Suite aux puissantes manifestations des dernières semaines, le Gouvernement a pour la seconde fois été obligé de revoir sa copie et de faire des concessions importantes notamment aux syndicats de jeunes. Ces avancées n’auraient pas été possibles sans mobilisation.
Mais sur le fond, cette loi reste un vrai danger pour les salariés, car elle donne quasiment les pleins pouvoirs au patronat. Gare au salarié qui n’aura pas dans son entreprise un syndicat pour le représenter. Gare aux salariés des petites et très petites entreprises qui verront s’appliquer des conditions salariales et des conditions de travail bien en deçà de ce que peut garantir le code du travail.
C’est plus d’un siècle de garanties sociales pour les salariés, souvent conquises par la lutte de nos aïeux, que le Gouvernement veut faire disparaître de nos repères, au seul bénéfice du patronat.

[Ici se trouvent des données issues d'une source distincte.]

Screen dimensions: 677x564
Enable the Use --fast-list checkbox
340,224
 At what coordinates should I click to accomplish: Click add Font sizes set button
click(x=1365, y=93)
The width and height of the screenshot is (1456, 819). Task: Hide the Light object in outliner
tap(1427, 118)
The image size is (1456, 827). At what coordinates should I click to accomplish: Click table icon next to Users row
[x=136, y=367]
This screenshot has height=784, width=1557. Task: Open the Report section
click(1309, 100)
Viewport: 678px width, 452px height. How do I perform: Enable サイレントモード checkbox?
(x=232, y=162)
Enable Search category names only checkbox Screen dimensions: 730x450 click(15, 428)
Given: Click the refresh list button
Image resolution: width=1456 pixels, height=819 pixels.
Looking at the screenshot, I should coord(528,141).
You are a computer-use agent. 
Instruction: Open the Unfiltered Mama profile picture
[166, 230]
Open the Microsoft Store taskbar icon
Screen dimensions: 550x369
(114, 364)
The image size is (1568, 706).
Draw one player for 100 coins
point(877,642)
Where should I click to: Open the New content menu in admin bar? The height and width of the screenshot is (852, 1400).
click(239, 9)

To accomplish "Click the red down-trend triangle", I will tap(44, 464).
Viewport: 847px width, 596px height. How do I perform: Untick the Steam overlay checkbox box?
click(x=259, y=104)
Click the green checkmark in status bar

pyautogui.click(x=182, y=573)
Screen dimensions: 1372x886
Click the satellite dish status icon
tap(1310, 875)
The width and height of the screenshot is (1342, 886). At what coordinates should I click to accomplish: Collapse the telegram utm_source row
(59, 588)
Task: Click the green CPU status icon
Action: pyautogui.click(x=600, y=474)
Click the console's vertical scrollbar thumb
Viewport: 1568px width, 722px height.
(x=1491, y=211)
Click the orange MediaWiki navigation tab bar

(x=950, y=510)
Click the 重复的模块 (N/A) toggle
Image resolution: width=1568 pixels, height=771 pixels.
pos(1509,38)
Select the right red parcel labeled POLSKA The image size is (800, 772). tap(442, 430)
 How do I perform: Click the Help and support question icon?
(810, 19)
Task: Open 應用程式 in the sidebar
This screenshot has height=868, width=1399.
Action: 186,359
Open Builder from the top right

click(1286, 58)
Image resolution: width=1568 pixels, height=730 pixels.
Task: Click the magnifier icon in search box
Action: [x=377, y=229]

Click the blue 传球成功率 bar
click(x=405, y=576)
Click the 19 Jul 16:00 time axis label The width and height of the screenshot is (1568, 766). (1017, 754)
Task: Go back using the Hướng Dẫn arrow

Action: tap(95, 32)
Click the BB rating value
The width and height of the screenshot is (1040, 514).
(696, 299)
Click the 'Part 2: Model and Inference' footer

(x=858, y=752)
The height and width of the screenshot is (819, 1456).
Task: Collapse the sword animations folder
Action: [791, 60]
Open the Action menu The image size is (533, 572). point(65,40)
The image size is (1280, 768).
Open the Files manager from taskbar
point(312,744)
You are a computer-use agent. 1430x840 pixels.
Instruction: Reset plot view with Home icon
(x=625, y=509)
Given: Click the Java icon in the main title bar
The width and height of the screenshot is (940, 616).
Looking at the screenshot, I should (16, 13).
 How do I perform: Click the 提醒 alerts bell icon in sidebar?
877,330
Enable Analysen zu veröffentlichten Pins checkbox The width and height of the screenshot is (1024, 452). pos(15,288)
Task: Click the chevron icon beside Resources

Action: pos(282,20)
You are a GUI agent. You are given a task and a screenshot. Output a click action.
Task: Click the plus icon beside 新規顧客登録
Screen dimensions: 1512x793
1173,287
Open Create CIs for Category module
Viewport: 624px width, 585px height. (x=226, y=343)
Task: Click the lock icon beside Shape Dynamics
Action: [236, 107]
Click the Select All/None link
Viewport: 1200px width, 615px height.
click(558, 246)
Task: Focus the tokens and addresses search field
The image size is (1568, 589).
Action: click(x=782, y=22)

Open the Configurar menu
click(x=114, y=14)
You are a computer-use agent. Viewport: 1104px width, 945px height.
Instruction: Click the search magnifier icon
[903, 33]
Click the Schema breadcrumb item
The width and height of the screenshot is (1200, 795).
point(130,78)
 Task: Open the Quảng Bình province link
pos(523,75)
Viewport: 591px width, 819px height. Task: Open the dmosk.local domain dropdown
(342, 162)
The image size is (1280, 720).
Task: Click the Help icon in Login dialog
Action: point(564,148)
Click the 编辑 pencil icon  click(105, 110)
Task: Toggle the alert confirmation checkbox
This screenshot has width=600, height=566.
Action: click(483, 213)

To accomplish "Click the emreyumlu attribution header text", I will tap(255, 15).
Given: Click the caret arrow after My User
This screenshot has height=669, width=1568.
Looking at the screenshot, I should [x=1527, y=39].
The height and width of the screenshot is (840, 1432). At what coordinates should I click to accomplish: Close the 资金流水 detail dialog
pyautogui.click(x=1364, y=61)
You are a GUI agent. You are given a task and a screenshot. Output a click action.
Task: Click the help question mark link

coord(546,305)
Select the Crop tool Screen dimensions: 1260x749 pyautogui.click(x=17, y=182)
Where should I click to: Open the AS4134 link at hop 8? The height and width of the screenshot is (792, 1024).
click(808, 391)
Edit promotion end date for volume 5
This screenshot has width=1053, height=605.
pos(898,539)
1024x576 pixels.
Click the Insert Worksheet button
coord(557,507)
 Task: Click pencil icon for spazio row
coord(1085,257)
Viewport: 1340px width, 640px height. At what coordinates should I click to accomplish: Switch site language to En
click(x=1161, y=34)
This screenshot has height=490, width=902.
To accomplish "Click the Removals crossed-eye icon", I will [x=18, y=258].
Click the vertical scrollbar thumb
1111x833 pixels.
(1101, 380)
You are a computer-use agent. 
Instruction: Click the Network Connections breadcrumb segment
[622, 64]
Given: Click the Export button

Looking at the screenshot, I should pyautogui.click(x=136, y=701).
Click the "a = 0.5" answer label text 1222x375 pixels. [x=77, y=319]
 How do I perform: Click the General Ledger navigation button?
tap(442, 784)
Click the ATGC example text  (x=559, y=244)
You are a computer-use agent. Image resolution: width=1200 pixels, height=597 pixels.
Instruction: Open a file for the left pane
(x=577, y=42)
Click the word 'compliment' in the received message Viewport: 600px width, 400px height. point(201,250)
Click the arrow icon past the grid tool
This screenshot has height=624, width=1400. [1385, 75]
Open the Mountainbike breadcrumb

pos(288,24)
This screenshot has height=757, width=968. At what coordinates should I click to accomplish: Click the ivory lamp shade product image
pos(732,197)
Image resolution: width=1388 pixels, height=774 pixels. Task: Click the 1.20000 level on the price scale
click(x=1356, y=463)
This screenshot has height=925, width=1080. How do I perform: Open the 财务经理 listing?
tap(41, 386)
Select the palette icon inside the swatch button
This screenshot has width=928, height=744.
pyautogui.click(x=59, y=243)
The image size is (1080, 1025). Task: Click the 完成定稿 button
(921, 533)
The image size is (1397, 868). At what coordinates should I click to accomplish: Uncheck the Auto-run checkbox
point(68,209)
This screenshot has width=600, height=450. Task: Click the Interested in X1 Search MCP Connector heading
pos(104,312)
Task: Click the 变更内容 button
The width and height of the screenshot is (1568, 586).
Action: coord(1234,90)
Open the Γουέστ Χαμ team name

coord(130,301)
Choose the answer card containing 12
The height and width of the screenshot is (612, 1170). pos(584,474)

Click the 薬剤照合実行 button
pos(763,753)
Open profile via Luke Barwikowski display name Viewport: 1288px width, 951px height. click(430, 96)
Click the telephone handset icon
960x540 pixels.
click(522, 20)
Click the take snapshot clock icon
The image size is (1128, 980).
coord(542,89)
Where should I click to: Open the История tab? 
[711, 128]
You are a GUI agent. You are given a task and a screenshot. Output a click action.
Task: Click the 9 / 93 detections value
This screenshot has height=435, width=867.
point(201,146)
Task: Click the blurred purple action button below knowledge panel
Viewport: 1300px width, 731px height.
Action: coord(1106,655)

Après lui avoir offert des milliards d’argent public dans le cadre du pacte de responsabilité et du CIEC, on lui offre maintenant la vie et la santé des salariés, par une dislocation de leurs droits.
Le Gouvernement tente à présent de faire croire que la mobilisation serait en perte de vitesse et qu’il ne sert plus à rien de se battre ! C’est FAUX !
Au contraire, par la preuve de la RUE, affirmons qu’il n’en est rien !
Pour que nos vies et surtout celles de nos enfants ne soient plus otages du pouvoir du FRIC …
Pour que notre dignité de salariés de citoyens ne soit plus jamais bafouée…
Pour effacer des décennies de magouilles politiciennes, de spéculations douteuses, d’évasions fiscales en masse et de scandales financiers,
Pour que DEMAIN permette à nouveau de rêver… de construire des projets
Le jeudi 28 avril, remettons çà ! Toutes et Tous dans la rue!